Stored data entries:

+--

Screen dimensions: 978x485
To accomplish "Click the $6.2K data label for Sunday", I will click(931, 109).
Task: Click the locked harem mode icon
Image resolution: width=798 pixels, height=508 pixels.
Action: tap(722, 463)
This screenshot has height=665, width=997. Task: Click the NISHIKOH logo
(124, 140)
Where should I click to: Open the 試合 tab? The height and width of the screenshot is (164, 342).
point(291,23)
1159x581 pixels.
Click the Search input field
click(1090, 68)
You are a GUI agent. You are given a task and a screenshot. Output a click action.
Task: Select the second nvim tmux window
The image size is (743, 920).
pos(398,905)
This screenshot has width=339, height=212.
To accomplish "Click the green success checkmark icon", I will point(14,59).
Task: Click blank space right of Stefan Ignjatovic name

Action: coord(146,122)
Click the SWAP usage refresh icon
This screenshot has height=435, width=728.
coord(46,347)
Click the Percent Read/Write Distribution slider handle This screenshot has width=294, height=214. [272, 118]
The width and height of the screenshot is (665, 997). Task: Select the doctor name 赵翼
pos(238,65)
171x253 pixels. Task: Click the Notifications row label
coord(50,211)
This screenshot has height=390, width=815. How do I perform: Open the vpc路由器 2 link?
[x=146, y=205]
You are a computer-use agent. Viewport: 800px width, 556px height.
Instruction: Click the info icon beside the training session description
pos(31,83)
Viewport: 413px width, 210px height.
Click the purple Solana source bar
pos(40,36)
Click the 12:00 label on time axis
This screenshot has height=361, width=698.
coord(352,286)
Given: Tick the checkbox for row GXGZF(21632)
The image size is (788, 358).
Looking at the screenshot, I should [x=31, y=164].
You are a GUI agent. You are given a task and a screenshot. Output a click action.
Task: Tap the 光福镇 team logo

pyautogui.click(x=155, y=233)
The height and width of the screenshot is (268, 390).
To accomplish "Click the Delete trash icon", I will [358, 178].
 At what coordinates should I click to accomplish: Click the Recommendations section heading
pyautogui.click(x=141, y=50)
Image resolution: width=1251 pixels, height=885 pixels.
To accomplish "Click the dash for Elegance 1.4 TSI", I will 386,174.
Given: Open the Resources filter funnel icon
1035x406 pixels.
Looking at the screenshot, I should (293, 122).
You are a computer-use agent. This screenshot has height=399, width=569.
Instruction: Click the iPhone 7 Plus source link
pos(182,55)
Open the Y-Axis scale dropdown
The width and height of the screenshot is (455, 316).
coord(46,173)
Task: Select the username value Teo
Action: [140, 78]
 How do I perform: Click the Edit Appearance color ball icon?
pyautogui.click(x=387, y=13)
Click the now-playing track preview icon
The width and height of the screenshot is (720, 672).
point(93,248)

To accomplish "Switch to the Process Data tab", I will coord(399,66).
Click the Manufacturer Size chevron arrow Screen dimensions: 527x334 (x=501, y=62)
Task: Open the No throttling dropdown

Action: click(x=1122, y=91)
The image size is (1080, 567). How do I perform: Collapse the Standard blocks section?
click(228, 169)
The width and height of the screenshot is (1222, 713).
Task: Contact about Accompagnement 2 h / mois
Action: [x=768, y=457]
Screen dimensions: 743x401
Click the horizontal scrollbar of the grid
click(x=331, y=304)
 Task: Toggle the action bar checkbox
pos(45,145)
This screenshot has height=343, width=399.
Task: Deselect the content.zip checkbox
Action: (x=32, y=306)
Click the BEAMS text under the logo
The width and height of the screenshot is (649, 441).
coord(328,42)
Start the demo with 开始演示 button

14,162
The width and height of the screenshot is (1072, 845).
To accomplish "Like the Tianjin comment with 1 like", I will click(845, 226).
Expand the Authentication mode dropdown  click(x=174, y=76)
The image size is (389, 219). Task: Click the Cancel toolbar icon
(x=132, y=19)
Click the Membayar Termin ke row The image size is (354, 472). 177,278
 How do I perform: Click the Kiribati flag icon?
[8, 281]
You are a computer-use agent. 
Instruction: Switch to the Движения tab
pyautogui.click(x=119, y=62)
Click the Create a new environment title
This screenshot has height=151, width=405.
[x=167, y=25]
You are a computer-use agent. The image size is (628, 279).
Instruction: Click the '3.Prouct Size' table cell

+--

Write the data out once more, exactly as it was given.

**ANSWER SPACE:**
Screen dimensions: 978x485
To accomplish "Click the $6.2K data label for Sunday", I will click(931, 109).
Task: Click the locked harem mode icon
Image resolution: width=798 pixels, height=508 pixels.
Action: tap(722, 463)
This screenshot has height=665, width=997. Task: Click the NISHIKOH logo
(124, 140)
Where should I click to: Open the 試合 tab? The height and width of the screenshot is (164, 342).
point(291,23)
1159x581 pixels.
Click the Search input field
click(1090, 68)
You are a GUI agent. You are given a task and a screenshot. Output a click action.
Task: Select the second nvim tmux window
The image size is (743, 920).
pos(398,905)
This screenshot has width=339, height=212.
To accomplish "Click the green success checkmark icon", I will point(14,59).
Task: Click blank space right of Stefan Ignjatovic name

Action: coord(146,122)
Click the SWAP usage refresh icon
This screenshot has height=435, width=728.
coord(46,347)
Click the Percent Read/Write Distribution slider handle This screenshot has width=294, height=214. [272, 118]
The width and height of the screenshot is (665, 997). Task: Select the doctor name 赵翼
pos(238,65)
171x253 pixels. Task: Click the Notifications row label
coord(50,211)
This screenshot has height=390, width=815. How do I perform: Open the vpc路由器 2 link?
[x=146, y=205]
You are a computer-use agent. Viewport: 800px width, 556px height.
Instruction: Click the info icon beside the training session description
pos(31,83)
Viewport: 413px width, 210px height.
Click the purple Solana source bar
pos(40,36)
Click the 12:00 label on time axis
This screenshot has height=361, width=698.
coord(352,286)
Given: Tick the checkbox for row GXGZF(21632)
The image size is (788, 358).
Looking at the screenshot, I should [x=31, y=164].
You are a GUI agent. You are given a task and a screenshot. Output a click action.
Task: Tap the 光福镇 team logo

pyautogui.click(x=155, y=233)
The height and width of the screenshot is (268, 390).
To accomplish "Click the Delete trash icon", I will [358, 178].
 At what coordinates should I click to accomplish: Click the Recommendations section heading
pyautogui.click(x=141, y=50)
Image resolution: width=1251 pixels, height=885 pixels.
To accomplish "Click the dash for Elegance 1.4 TSI", I will 386,174.
Given: Open the Resources filter funnel icon
1035x406 pixels.
Looking at the screenshot, I should (293, 122).
You are a computer-use agent. This screenshot has height=399, width=569.
Instruction: Click the iPhone 7 Plus source link
pos(182,55)
Open the Y-Axis scale dropdown
The width and height of the screenshot is (455, 316).
coord(46,173)
Task: Select the username value Teo
Action: [140, 78]
 How do I perform: Click the Edit Appearance color ball icon?
pyautogui.click(x=387, y=13)
Click the now-playing track preview icon
The width and height of the screenshot is (720, 672).
point(93,248)

To accomplish "Switch to the Process Data tab", I will coord(399,66).
Click the Manufacturer Size chevron arrow Screen dimensions: 527x334 (x=501, y=62)
Task: Open the No throttling dropdown

Action: click(x=1122, y=91)
The image size is (1080, 567). How do I perform: Collapse the Standard blocks section?
click(228, 169)
The width and height of the screenshot is (1222, 713).
Task: Contact about Accompagnement 2 h / mois
Action: [x=768, y=457]
Screen dimensions: 743x401
Click the horizontal scrollbar of the grid
click(x=331, y=304)
 Task: Toggle the action bar checkbox
pos(45,145)
This screenshot has height=343, width=399.
Task: Deselect the content.zip checkbox
Action: (x=32, y=306)
Click the BEAMS text under the logo
The width and height of the screenshot is (649, 441).
coord(328,42)
Start the demo with 开始演示 button

14,162
The width and height of the screenshot is (1072, 845).
To accomplish "Like the Tianjin comment with 1 like", I will click(845, 226).
Expand the Authentication mode dropdown  click(x=174, y=76)
The image size is (389, 219). Task: Click the Cancel toolbar icon
(x=132, y=19)
Click the Membayar Termin ke row The image size is (354, 472). 177,278
 How do I perform: Click the Kiribati flag icon?
[8, 281]
You are a computer-use agent. 
Instruction: Switch to the Движения tab
pyautogui.click(x=119, y=62)
Click the Create a new environment title
This screenshot has height=151, width=405.
[x=167, y=25]
You are a computer-use agent. The image size is (628, 279).
Instruction: Click the '3.Prouct Size' table cell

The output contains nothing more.